Of course, I have never owned a software company and have never held a job in the software industry. Therefore any of my opinions or logic can be immediately discarded without rationalisation, at least that is the impression that I get most of the time.

Don’t get me wrong though… I am a very bad programmer. Magic numbers and single letter variable names abound. Not to mention all of the permanently unfinished projects. :slight_smile:

"There’s a word for you, Jeff:

You’re a writer. (And a good one.)
Ben on May 30, 2008 07:14 PM "

Cheers to that

Why do I read this blog? It’s not because you’re an expert, or infallible. Heck, I think you are wrong about 50% of the time anyways, which is fine. It’s more that you cover a wide range of little topics that gets me thinking, and even if I disagree with you, I’m better off having thought about why I disagree with you. You are a stimulus, not an expert. And that’s a good thing to have—it gets the brain working, on a variety of topics.

I’ll reiterate what others have said here.
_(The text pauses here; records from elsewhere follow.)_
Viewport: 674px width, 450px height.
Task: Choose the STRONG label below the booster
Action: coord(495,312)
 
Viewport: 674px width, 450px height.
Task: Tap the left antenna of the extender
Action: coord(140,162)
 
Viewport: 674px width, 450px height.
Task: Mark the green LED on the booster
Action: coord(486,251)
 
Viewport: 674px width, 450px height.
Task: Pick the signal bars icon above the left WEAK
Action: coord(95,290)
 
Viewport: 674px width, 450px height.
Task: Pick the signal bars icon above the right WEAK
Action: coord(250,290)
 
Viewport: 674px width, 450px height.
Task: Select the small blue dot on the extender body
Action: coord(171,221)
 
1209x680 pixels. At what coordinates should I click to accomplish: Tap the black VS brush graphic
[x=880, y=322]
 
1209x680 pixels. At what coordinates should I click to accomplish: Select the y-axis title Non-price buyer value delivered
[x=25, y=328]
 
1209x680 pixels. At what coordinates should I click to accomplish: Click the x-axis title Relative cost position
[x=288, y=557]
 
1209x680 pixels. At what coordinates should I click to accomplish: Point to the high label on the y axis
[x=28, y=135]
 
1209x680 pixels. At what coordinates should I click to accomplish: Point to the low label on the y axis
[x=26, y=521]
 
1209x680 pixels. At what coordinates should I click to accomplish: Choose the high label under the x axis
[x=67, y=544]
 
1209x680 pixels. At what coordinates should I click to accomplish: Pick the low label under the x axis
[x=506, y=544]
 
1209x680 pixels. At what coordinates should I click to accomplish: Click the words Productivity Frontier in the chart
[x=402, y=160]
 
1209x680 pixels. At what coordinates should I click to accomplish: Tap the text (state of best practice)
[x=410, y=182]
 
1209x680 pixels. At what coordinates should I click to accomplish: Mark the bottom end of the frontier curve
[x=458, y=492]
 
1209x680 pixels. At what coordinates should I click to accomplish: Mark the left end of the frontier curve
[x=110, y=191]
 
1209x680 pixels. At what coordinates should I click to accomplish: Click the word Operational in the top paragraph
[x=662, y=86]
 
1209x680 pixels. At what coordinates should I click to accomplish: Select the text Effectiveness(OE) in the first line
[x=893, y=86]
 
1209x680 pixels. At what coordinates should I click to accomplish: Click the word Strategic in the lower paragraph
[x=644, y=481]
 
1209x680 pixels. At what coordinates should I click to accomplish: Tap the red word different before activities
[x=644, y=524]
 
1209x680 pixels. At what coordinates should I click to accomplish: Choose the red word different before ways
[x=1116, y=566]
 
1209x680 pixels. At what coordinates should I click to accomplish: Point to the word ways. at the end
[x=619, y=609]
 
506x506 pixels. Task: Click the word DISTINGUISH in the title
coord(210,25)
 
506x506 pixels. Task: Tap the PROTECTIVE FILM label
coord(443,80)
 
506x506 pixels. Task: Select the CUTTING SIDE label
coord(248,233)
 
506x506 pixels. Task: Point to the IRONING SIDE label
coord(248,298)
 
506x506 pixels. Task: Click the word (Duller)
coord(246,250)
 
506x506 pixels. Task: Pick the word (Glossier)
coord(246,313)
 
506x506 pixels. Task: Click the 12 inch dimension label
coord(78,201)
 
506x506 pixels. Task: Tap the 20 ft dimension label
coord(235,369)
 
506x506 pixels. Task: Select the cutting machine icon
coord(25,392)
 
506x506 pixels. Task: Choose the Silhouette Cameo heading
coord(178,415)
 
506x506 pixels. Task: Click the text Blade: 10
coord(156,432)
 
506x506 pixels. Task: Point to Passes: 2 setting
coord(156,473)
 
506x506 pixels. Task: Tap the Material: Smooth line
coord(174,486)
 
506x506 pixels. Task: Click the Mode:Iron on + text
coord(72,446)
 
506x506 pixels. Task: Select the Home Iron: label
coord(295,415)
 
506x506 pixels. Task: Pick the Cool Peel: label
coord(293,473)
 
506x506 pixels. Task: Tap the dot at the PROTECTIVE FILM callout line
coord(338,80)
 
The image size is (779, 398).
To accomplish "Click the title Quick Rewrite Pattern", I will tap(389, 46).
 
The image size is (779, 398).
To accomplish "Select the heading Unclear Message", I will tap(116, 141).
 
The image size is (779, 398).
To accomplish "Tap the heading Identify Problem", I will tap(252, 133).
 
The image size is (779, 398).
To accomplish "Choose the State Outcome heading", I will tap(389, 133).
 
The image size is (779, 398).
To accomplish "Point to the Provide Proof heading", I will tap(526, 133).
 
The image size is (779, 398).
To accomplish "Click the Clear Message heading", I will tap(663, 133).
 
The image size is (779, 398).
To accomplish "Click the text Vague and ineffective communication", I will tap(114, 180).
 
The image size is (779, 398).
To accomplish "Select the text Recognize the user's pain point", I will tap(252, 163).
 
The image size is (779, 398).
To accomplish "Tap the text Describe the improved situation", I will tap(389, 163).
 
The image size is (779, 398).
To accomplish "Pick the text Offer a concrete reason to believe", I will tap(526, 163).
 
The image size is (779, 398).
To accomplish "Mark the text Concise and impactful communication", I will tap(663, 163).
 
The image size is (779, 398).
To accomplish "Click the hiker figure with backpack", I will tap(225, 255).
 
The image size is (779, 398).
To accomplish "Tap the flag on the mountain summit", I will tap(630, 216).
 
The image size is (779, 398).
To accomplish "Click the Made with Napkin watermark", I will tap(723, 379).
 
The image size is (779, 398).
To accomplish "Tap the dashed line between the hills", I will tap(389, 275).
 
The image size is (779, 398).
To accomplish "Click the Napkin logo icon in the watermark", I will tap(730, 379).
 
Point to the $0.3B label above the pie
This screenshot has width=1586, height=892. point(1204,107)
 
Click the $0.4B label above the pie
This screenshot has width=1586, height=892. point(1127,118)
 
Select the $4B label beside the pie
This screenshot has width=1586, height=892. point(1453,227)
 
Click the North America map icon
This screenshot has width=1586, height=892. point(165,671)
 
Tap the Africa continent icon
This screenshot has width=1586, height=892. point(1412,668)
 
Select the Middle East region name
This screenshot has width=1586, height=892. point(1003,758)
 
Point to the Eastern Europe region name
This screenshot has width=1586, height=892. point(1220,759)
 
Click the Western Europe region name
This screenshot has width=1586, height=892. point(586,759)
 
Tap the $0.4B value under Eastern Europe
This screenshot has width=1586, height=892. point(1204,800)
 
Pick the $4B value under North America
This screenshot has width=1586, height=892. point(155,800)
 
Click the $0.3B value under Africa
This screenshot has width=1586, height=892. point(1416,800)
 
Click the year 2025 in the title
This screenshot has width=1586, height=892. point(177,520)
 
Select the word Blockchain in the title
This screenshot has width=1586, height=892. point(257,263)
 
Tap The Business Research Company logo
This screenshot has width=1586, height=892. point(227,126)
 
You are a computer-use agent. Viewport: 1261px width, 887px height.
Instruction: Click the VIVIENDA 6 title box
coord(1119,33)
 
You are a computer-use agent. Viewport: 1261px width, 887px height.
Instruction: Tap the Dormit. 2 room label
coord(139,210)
I don’t always agree with you, but you present your case with reason, you have interesting insights even when I don’t agree with your premise, and in general, I find the discussion on your blog interesting and worth reading.

I don’t see how he can say you’re professing to be some kind of expert, you just discuss things as they come to you, and if thinking about your profession out loud is wrong, then I guess he isn’t a very good programmer either. =)

This is much better Jeff but, by concentrating on blogging and realising that you have garnered such a large audience, this must make any of your opinions or statements much more considered. I appreciate the dry humour and occasional cheeky swipe at something, but there are too many people reading your articles who could mistake the manner intended or, worse, adopt it as their own opinion entirely! Take more care to research thoroughly before bringing out any articles similar to the XML or PHP ones again! Your takes on development philosophies are more interesting and thought-provoking.

Well, now that the elephant is in the room. How about some posts that include a bit of code that you are writing for StackOverflow?